Stinkhorns

Phallus impudicus Persoon Common stinkhorn

Fruit-body: Egg: 30-60 mm in diameter—then Cap: 25-40 mm and Stem: width 18-25 mm; length 100-150 mm.

Description:

Fruit-body: commencing as a white, silky egg-like structure full of jelly in which is embedded a conical cap attached only at its apex to a cylindrical white, spongy, hollow stem.

Cap: covered in a slimy mass of dark olive-coloured spores at maturity.

Stem: cylindrical, rapidly elongating, white, spongy and hollow.

Spore-mass: dark olive-green, smelling strongly, foetid.

Spores: small, pale olive, oblong and 3-5 × 2 µm in size.

Habitat & Distribution: Common from summer to autumn on the ground in woods and in gardens.

General Information: Easily recognised by its shape and evil smell which can be detected at some distance. The unburst eggs are called ‘witches eggs’. Under favourable conditions the egg bursts and the stem elongates carrying the cap and spore-mass with it. The spore-mass is attractive to flies and they feed upon it; spores stick to their feet and so are transported from one place to another.

The very similar P. hadriani Persoon is frequently found in sand-dunes; it differs in having a lilaceous colour to the egg. An interesting variety of the common stinkhorn is uncommonly found and differs in having a skirt-like frill beneath the cap. The jelly in the egg is a water-store and is used by the fungus to expand rapidly.

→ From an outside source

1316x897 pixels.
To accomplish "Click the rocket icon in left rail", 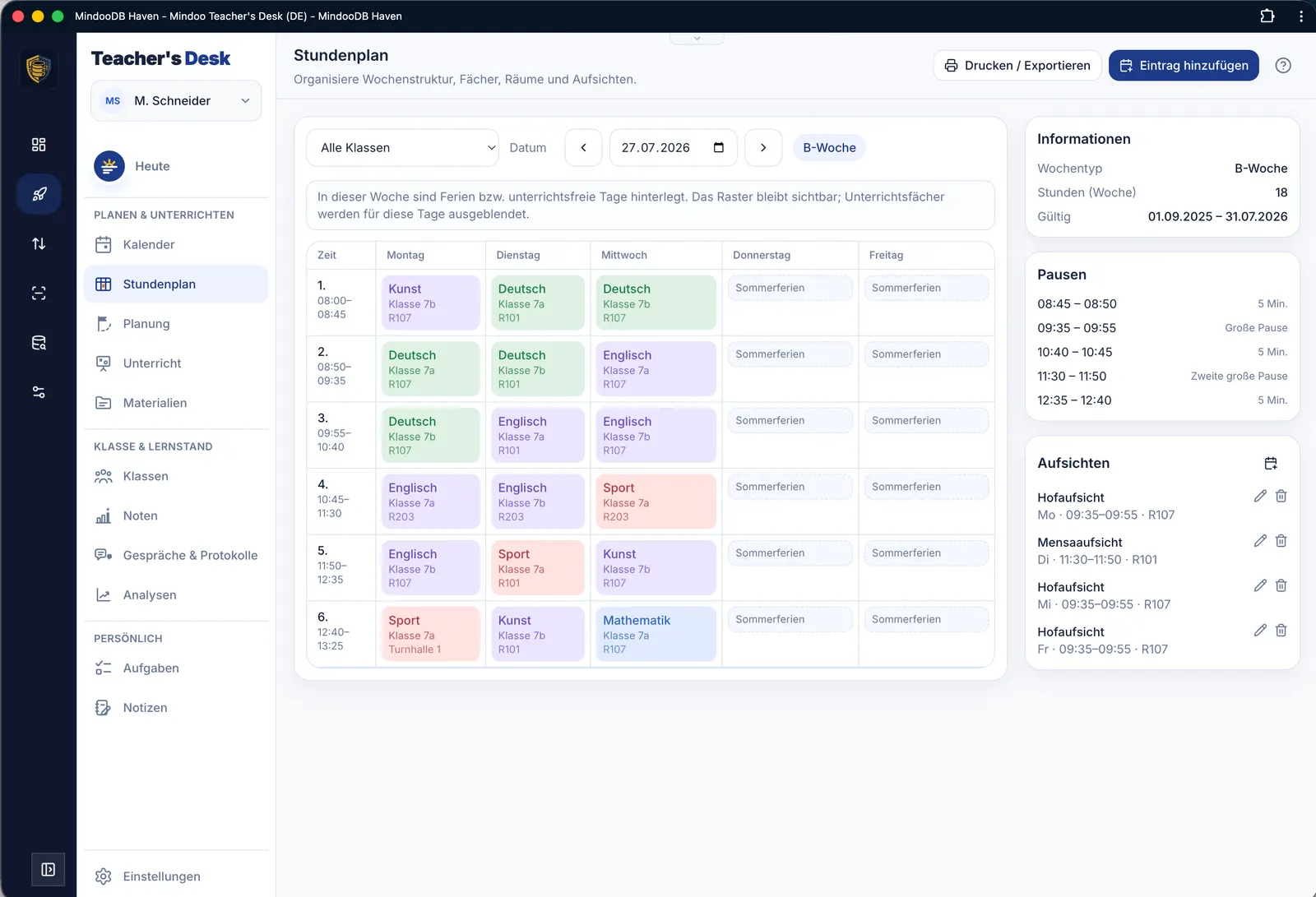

Mutinus caninus (Persoon) Fries

, the ‘Dogs stinkhorn’, is found around old stumps or on piles of leaves. It has the spore-mass covering an orange-red pear-shaped cap which is itself fused to the stem.

The stinkhorns and their allies appear to be commoner in warmer countries where they take on many bizarre shapes. Other than the three species noted above stinkhorns are rarely found in this country, but when they are it would appear they have been introduced with foreign imports such as timber, ornamental plants, vegetables etc.

Eggs of phalloids brought into the laboratory can be surrounded by wet tissues or blotting paper and then allowed to develop further in a dish or box. Provided the skin covering the spores is not broken or injured the fungus will not smell and therefore before it becomes unpleasant, the whole mechanism of expansion can be studied.

Illustrations: Hvass 323; LH 215; NB 1531; WD 1081.